Next, we investigated the fully automated production of ⁸⁹ZrDFO-PEG₃-azepin-trastuzumab using ALISI (Supplemental Table 4). Again, changing the protein concentration had an impact on both decay-corrected RCC for the protein conjugation step and on the isolated decay-corrected RCY of ⁸⁹ZrDFO-PEG₃-azepin-trastuzumab where a plateau was observed in the protein concentration range of 10–15 mg mL^− 1 (Fig. 4B). The same trend observed in reactions with HSA was seen with Herceptin. Automation successfully produced and purified ⁸⁹ZrDFO-PEG₃-azepin-trastuzumab in < 25 min starting directly from non-purified Herceptin (14.9 mg mL^− 1 of protein) giving an isolated decay-corrected RCY of 20.1 ± 2.4% (n = 3), and an RCP > 99% (Fig. 4C). Notably, SEC analysis of the isolated ⁸⁹ZrDFO-PEG₃-azepin-trastuzumab product revealed less than 5% of the activity was associated with an aggregated protein fraction (which elutes at a slightly shorter retention time). The activity recovered in the purified product was lower than the RCC by a factor of ~ 2. By tracking the activity along the fluid pathway, we found that ⁸⁹Zr-oxalate was loaded into the reaction vial with 82.7 ± 3.1% efficiency. The photochemical conjugation efficiency is given by the RCC (~ 45%) and loading of the crude reaction mixture onto the SK-10 column had a transfer efficiency > 99%. The purification step was, on average, 75.0 ± 4.3% efficient, while sterile filtration led to a small loss in protein-bound activity with a recovered activity efficiency of 87.7 ± 2.8%. Transfer losses account for the difference between the measured RCC and RCY values.

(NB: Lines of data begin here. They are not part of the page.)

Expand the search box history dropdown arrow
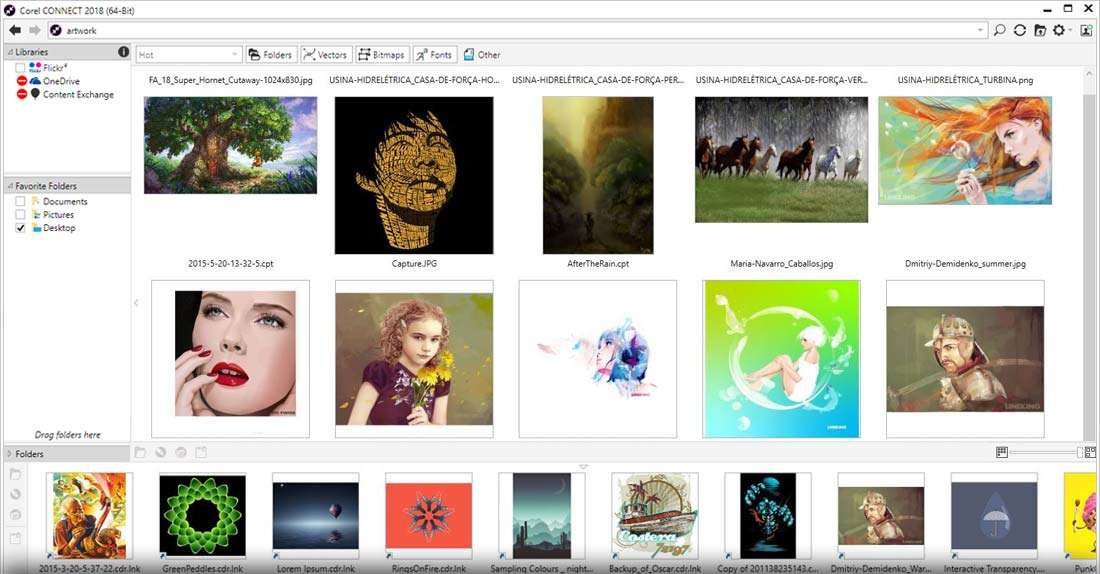Image resolution: width=1100 pixels, height=574 pixels. (x=981, y=31)
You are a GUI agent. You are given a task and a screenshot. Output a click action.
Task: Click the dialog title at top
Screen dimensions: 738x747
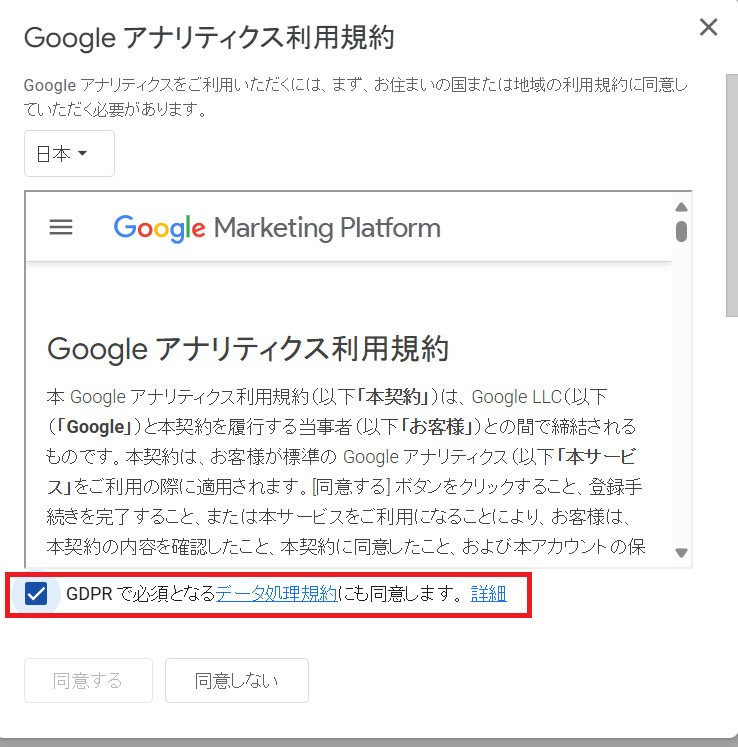pos(208,38)
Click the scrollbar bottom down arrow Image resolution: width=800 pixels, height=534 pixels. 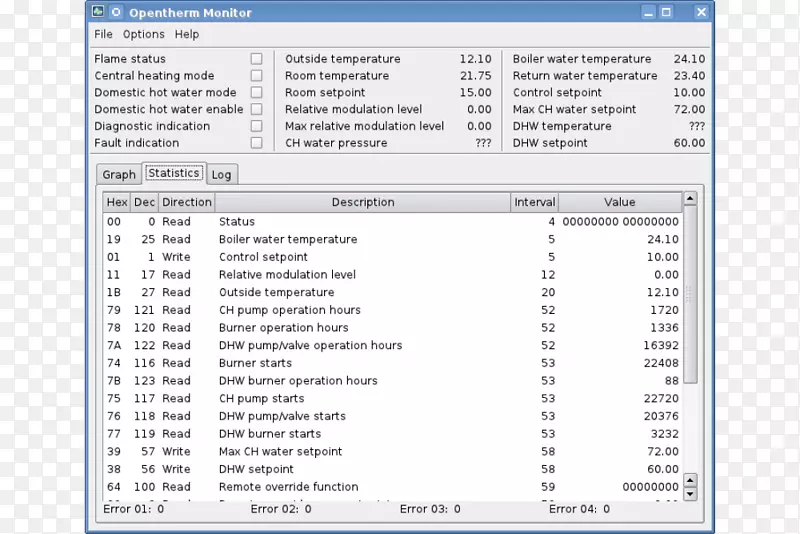click(690, 492)
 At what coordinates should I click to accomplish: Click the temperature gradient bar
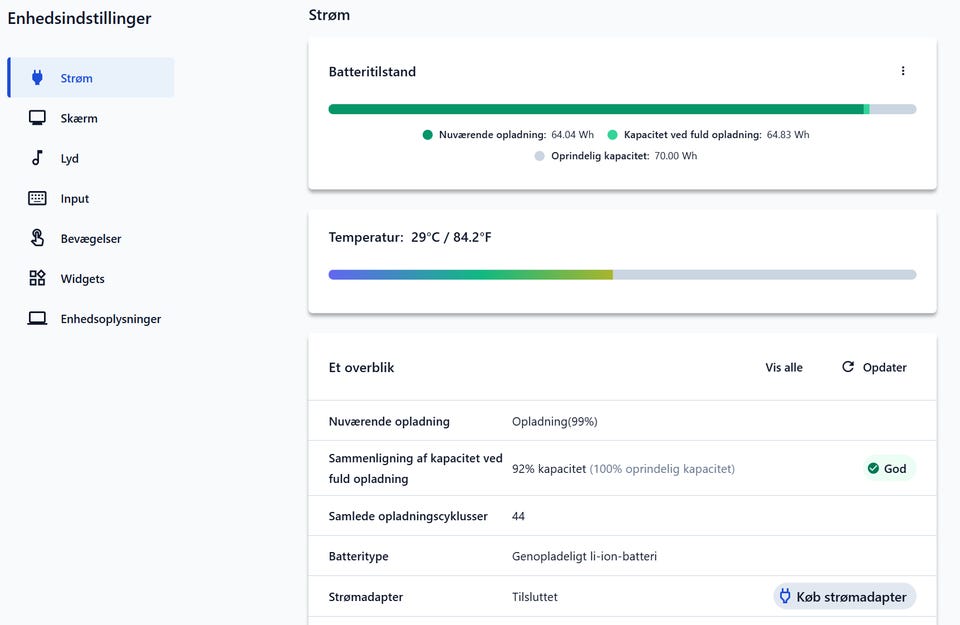tap(622, 274)
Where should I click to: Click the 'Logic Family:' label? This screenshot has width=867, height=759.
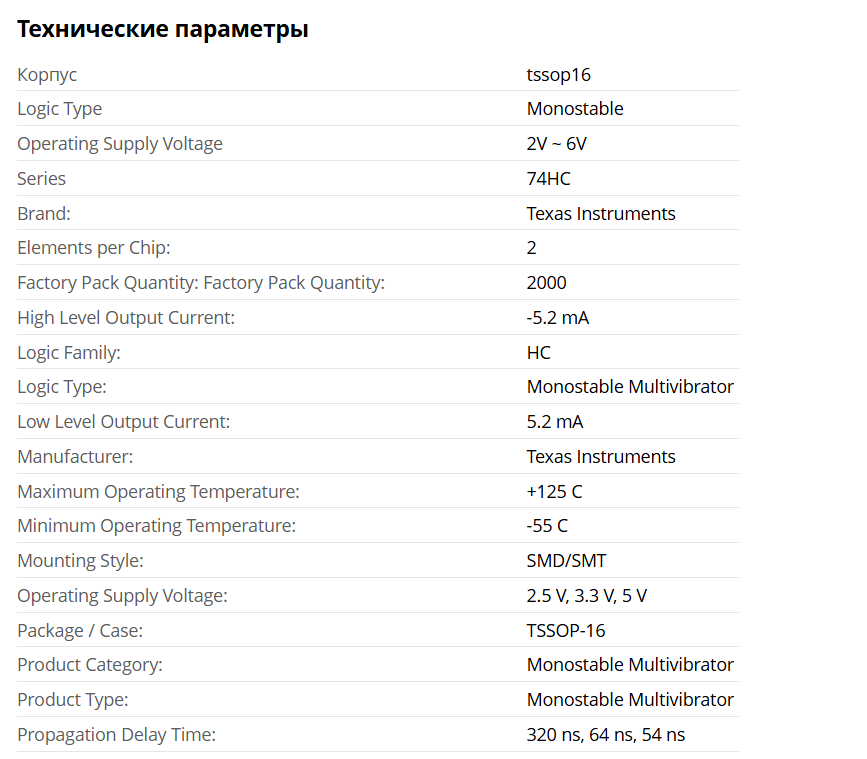tap(69, 353)
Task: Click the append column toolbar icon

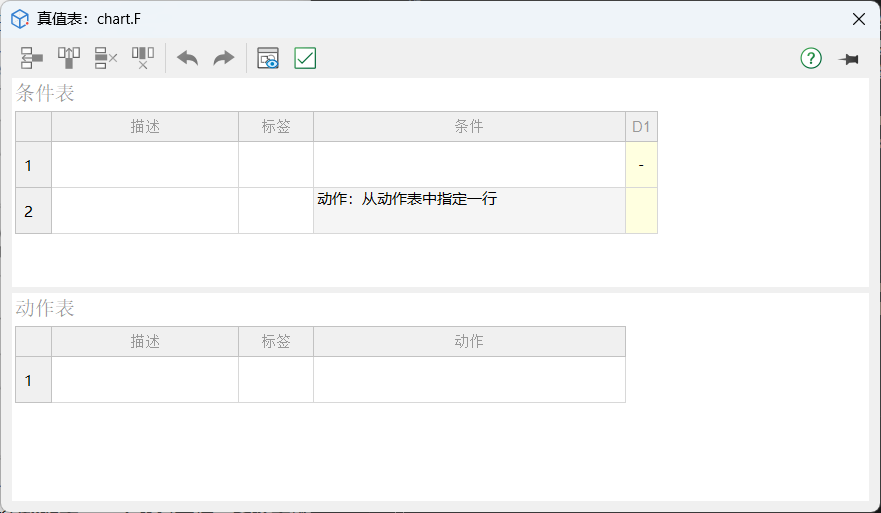Action: coord(69,58)
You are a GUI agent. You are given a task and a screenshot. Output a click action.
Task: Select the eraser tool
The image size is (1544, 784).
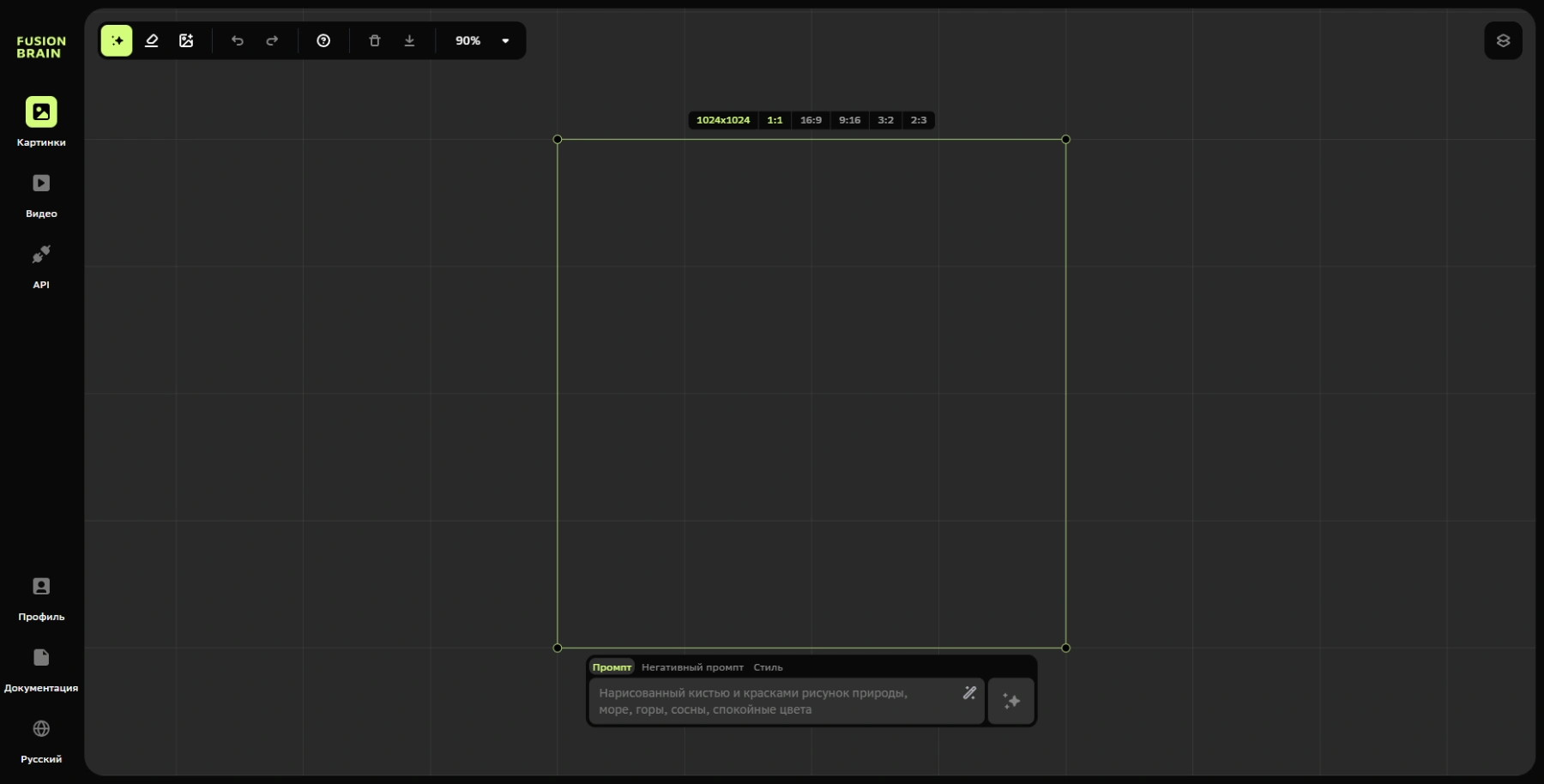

Qualitative testing of the ⁸⁹ZrDFO-PEG₃-azepin-trastuzumab products for residual borate was performed by adding a few drops of an ethanolic solution of curcumin, which produces a red/orange solution due to the formation of rosocyanine dye in the presence of borate species(28). Visual detection is possible at borate concentrations down to ~ 2.5mM and tests confirmed that none of the isolated samples of ⁸⁹ZrDFO-PEG₃-azepin-trastuzumab produced by ALISI contained residual sodium borate.

In the clinic, patients undergoing PET scans with ⁸⁹Zr-mAbs typically receive a dose of 37 MBq of activity administered with between 3–100 mg of total protein(29–31). In scaled-up syntheses (Supplemental Table S4), we demonstrated the potential of ALISI to produce individual patient doses of ⁸⁹ZrDFO-PEG₃-azepin-trastuzumab. Starting from 152 MBq of ⁸⁹Zr-oxalate and 9.7 mg of trastuzumab (formulated as Herceptin), photoradiosynthesis gave an activity yield of 27.9 MBq of isolated ⁸⁹ZrDFO-PEG₃-azepin-trastuzumab with a decay corrected RCY of 18.3%, an RCP > 99%, a chemical purity > 99%, and a molar activity A_m of 0.43 MBq nmol^− 1 of protein. If the ALISI system was qualified for use in a clinical radiopharmacy, this reaction product would be sufficient to image a patient.

Finally, to illustrate the flexibility of the ALISI radiosynthesizer, we adapted the system to automate the radiolabeling and purification of ⁸⁹Zr-mAbs via the conventional two-step approach (Fig. 5A). First, trastuzumab was recovered as a purified protein from a clinical-grade sample of formulated Herceptin by using PD-10 gel filtration. Next, the functionalized DFO-Bz-NCS-trastuzumab radiolabeling precursor was produced in accordance with the methods of Vosjan et al(16,17). Finally, ⁸⁹Zr-radiolabeling and automated PD-10 purification using ALISI gave ⁸⁹ZrDFO-Bz-NCS-trastuzumab with a decay-corrected isolated RCY of 48.3 ± 8.4% (n = 3), an RCP > 99%, and chemical purity > 99% (Supplemental Table S5) in 90 minutes. Corresponding radio-ITLC and SEC-HPLC characterization data for ⁸⁹ZrDFO-Bz-NCS-trastuzumab are shown in Figs. 5B and 5C, respectively. Importantly, in the purified sample of ⁸⁹ZrDFO-Bz-NCS-trastuzumab contained ~ 15% of ⁸⁹Zr-activity associated with an aggregated protein peak. This is common feature of the conventional two-step radiolabeling method used in the clinic, which requires removal of the mAb from the stabilizing formulation components prior to functionalization with DFO-Bz-NCS(23). The presence of ⁸⁹Zr-labeled protein aggregate is associated with accumulation of activity in the liver and spleen. In comparison, the photoradiochemical approach reduces this aggregate fraction by a factor of ~ 3 which would likely improve image contrast and reduce the radiation burden to the patient.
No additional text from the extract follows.